Craig Williams: If we’re looking for silver linings here, we can probably sum up treatment by saying there’s no known treatment we should be doing at the moment. But as people have been coming, and calling, and we’re interacting with lots of concerned patients, one thing we’re asking them is if they got a flu shot. Hopefully for next year, we can do better than 50% penetration of the population for the flu shot because people are certainly very aware of communicable infectious diseases now. And hopefully maybe we can get much closer to 100% of flu shots next year, than the 50% we’ve been kind of stuck at for a while.
Lori Dickerson: Great point, Craig. And certainly, one of the overwhelming messages that we do want to reiterate throughout this epidemic, is the importance of the flu shot. And just to touch briefly on the investigational vaccine that’s being studied now for COVID-19, you’ve probably heard that the first dose was given a few days ago at Kaiser Permanente Washington in Seattle, through a phase 1 clinical trial, again, through the National Institute of Allergy and Infectious Disease or the NIH. They do plan to enroll 45 healthy volunteers over approximately 6 weeks and of course it’ll take a year or 2 to determine the outcomes from that trial. So just a brief smattering of some of the information that we have, changing minute-to-minute.
We are really just trying to bring you what we know as of this moment, and we’ll continue to try to bring you some more of that information.

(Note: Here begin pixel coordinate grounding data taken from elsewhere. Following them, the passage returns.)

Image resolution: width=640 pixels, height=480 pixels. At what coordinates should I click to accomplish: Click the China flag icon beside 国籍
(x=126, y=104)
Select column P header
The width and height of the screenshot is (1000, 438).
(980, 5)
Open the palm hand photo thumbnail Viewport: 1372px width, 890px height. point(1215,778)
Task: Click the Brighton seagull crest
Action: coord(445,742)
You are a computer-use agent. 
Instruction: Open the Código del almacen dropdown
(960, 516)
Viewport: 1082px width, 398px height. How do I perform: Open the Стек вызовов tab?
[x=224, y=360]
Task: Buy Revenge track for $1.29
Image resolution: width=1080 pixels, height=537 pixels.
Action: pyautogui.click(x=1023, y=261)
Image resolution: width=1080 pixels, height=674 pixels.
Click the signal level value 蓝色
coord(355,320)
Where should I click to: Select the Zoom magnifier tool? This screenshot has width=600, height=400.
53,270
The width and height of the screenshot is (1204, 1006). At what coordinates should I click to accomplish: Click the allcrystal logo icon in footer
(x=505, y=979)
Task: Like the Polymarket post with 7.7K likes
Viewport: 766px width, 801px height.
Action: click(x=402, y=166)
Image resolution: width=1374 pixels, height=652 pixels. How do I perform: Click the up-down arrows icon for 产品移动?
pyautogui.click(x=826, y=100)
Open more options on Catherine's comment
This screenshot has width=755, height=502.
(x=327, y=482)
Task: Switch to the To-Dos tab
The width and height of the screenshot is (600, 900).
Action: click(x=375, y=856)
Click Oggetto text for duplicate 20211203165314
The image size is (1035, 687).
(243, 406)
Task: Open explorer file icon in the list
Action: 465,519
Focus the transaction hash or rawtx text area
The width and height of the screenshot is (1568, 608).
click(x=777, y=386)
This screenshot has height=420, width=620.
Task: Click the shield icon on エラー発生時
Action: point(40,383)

I do want to close and get everybody back to their patients and get everybody back to their families. This has been a really fantastic discussion.
We want to thank our audience for all of their fantastic questions. We really can’t thank our panelists enough, particularly Drs. Lynch and Dr. Paauw. Dr. Lynch actually had to sign off. He had a patient care issue and he had to leave us about 10 minutes ago. But thank you so much to both of you and Doug, as one of our regular panelists, for bringing Dr. Lynch to this group and being able to have this discussion. We appreciate sharing all those experiences with our editorial team and with our subscribers in the midst of the cases that we’re facing, that you all are facing in Seattle right now.
As a reminder, the course code for today’s discussion is 8617. Please make a note of it as you’ll need this course code to get your credit. An email will be sent to you in about an hour with more instructions on how to get your credit. Also, a special note about quizzes. You must complete the quiz for this presentation within 30 days in order to receive your credit. And we’d also like to invite our listeners to join us again for our next Emerging Recommendations Panel webinar. It will be held on Thursday, April the 23rd at 8:00 p.m. Eastern.
And as a final note, please keep in mind that our nation’s blood supply is low. Encourage friends and loved ones to donate blood if they’re healthy and able. And from all of us at TRC, thank you all for everything that you do on the front lines each day to care for your patients and their families. We are thinking of all of you and are honored to support your critical role as health care professionals in this time of crisis. Good night.